**Task**.
Copy out, word for word, the listing's lines from the one containing "The width and height of the screenshot is (1456, 819)." through the one containing "[x=528, y=235]", both included.

Entries on locating words and elements:

──────

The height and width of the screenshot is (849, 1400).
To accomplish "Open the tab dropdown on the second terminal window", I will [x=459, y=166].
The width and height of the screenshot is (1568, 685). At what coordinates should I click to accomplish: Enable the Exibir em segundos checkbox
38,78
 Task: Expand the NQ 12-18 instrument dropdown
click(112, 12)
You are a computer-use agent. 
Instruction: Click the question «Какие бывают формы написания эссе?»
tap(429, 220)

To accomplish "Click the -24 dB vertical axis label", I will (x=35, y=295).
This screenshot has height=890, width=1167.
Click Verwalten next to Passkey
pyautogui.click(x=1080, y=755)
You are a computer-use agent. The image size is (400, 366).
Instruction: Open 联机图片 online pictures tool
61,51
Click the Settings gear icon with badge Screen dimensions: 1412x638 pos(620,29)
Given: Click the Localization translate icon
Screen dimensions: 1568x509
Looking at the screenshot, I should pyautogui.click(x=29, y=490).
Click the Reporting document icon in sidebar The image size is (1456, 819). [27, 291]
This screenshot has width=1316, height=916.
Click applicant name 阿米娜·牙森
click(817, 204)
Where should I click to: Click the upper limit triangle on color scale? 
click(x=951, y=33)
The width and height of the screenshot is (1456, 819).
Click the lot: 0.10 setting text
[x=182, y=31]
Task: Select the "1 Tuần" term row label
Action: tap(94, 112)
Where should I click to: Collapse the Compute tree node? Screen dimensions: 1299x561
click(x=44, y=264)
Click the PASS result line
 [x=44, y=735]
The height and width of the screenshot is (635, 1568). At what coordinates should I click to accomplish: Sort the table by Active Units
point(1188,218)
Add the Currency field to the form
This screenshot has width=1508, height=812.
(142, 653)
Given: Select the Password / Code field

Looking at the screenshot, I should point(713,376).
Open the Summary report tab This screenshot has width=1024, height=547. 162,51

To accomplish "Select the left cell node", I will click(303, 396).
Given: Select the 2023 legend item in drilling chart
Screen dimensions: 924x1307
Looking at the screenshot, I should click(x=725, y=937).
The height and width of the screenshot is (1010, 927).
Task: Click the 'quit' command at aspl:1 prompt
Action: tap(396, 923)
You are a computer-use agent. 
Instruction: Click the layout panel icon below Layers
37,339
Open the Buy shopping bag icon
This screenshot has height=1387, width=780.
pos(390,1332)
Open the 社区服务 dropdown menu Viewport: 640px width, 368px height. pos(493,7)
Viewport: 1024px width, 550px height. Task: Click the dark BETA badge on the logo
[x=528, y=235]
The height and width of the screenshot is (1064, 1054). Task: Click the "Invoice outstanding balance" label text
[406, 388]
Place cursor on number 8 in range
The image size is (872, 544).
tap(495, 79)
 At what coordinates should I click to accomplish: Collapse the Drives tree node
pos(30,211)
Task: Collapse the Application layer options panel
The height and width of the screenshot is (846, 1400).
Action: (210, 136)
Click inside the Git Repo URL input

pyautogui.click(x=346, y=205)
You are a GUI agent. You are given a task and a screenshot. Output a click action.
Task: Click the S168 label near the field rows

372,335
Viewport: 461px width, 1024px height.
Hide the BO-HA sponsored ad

──────

**Written answer**.
The width and height of the screenshot is (1456, 819).
Click the lot: 0.10 setting text
[x=182, y=31]
Task: Select the "1 Tuần" term row label
Action: tap(94, 112)
Where should I click to: Collapse the Compute tree node? Screen dimensions: 1299x561
click(x=44, y=264)
Click the PASS result line
 [x=44, y=735]
The height and width of the screenshot is (635, 1568). At what coordinates should I click to accomplish: Sort the table by Active Units
point(1188,218)
Add the Currency field to the form
This screenshot has width=1508, height=812.
(142, 653)
Given: Select the Password / Code field

Looking at the screenshot, I should point(713,376).
Open the Summary report tab This screenshot has width=1024, height=547. 162,51

To accomplish "Select the left cell node", I will click(303, 396).
Given: Select the 2023 legend item in drilling chart
Screen dimensions: 924x1307
Looking at the screenshot, I should click(x=725, y=937).
The height and width of the screenshot is (1010, 927).
Task: Click the 'quit' command at aspl:1 prompt
Action: tap(396, 923)
You are a computer-use agent. 
Instruction: Click the layout panel icon below Layers
37,339
Open the Buy shopping bag icon
This screenshot has height=1387, width=780.
pos(390,1332)
Open the 社区服务 dropdown menu Viewport: 640px width, 368px height. pos(493,7)
Viewport: 1024px width, 550px height. Task: Click the dark BETA badge on the logo
[x=528, y=235]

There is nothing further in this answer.